(Lines of data)
+++++
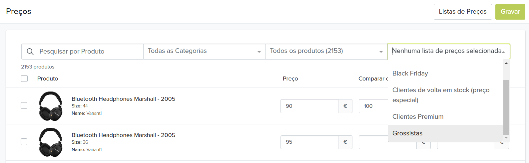The image size is (529, 163).
Task: Click the price list dropdown scrollbar thumb
Action: tap(506, 106)
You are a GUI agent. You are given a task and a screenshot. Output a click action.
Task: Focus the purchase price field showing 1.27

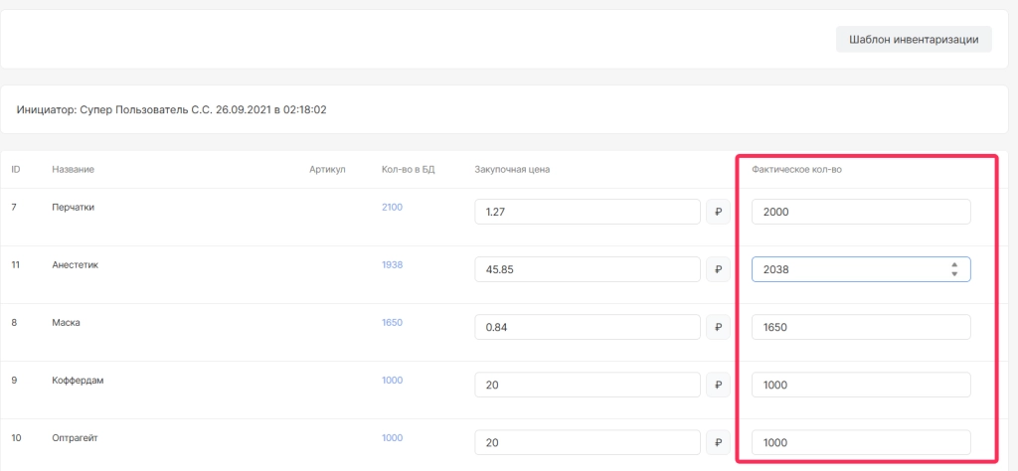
+++++
PROBLEM DESCRIPTION: Please write out all of the rows above word for word, leaving out the pictures.

TASK ANSWER:
The image size is (529, 163).
Task: Click the price list dropdown scrollbar thumb
Action: tap(506, 106)
You are a GUI agent. You are given a task and a screenshot. Output a click action.
Task: Focus the purchase price field showing 1.27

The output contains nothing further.